TASK REQUIREMENTS:
Please recast the lines below as a JSON list of strings, with one string for each line and blank lines left out.

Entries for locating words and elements
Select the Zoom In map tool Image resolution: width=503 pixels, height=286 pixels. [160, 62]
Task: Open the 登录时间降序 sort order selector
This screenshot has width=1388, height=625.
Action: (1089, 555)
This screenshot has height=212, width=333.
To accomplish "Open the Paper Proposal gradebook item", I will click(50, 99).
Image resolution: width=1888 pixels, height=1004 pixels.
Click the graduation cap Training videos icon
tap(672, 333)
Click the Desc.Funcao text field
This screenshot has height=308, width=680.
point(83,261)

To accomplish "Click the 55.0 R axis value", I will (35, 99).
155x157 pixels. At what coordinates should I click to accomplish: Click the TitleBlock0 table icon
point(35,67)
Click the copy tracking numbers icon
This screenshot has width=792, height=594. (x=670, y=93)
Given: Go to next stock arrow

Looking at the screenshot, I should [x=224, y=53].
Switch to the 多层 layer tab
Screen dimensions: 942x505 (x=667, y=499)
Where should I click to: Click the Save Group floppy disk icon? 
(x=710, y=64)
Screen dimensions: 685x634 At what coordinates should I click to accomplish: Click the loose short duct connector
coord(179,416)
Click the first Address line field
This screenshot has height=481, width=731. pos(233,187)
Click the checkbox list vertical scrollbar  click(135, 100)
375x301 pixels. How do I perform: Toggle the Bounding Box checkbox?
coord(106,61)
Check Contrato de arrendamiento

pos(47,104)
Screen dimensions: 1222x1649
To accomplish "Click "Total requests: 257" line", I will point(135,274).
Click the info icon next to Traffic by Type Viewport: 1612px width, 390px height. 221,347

RESULT OF THE TASK:
[
  "Select the Zoom In map tool Image resolution: width=503 pixels, height=286 pixels. [160, 62]",
  "Task: Open the 登录时间降序 sort order selector",
  "This screenshot has width=1388, height=625.",
  "Action: (1089, 555)",
  "This screenshot has height=212, width=333.",
  "To accomplish \"Open the Paper Proposal gradebook item\", I will click(50, 99).",
  "Image resolution: width=1888 pixels, height=1004 pixels.",
  "Click the graduation cap Training videos icon",
  "tap(672, 333)",
  "Click the Desc.Funcao text field",
  "This screenshot has height=308, width=680.",
  "point(83,261)",
  "To accomplish \"Click the 55.0 R axis value\", I will (35, 99).",
  "155x157 pixels. At what coordinates should I click to accomplish: Click the TitleBlock0 table icon",
  "point(35,67)",
  "Click the copy tracking numbers icon",
  "This screenshot has width=792, height=594. (x=670, y=93)",
  "Given: Go to next stock arrow",
  "Looking at the screenshot, I should [x=224, y=53].",
  "Switch to the 多层 layer tab",
  "Screen dimensions: 942x505 (x=667, y=499)",
  "Where should I click to: Click the Save Group floppy disk icon? ",
  "(x=710, y=64)",
  "Screen dimensions: 685x634 At what coordinates should I click to accomplish: Click the loose short duct connector",
  "coord(179,416)",
  "Click the first Address line field",
  "This screenshot has height=481, width=731. pos(233,187)",
  "Click the checkbox list vertical scrollbar  click(135, 100)",
  "375x301 pixels. How do I perform: Toggle the Bounding Box checkbox?",
  "coord(106,61)",
  "Check Contrato de arrendamiento",
  "pos(47,104)",
  "Screen dimensions: 1222x1649",
  "To accomplish \"Click \"Total requests: 257\" line\", I will point(135,274).",
  "Click the info icon next to Traffic by Type Viewport: 1612px width, 390px height. 221,347"
]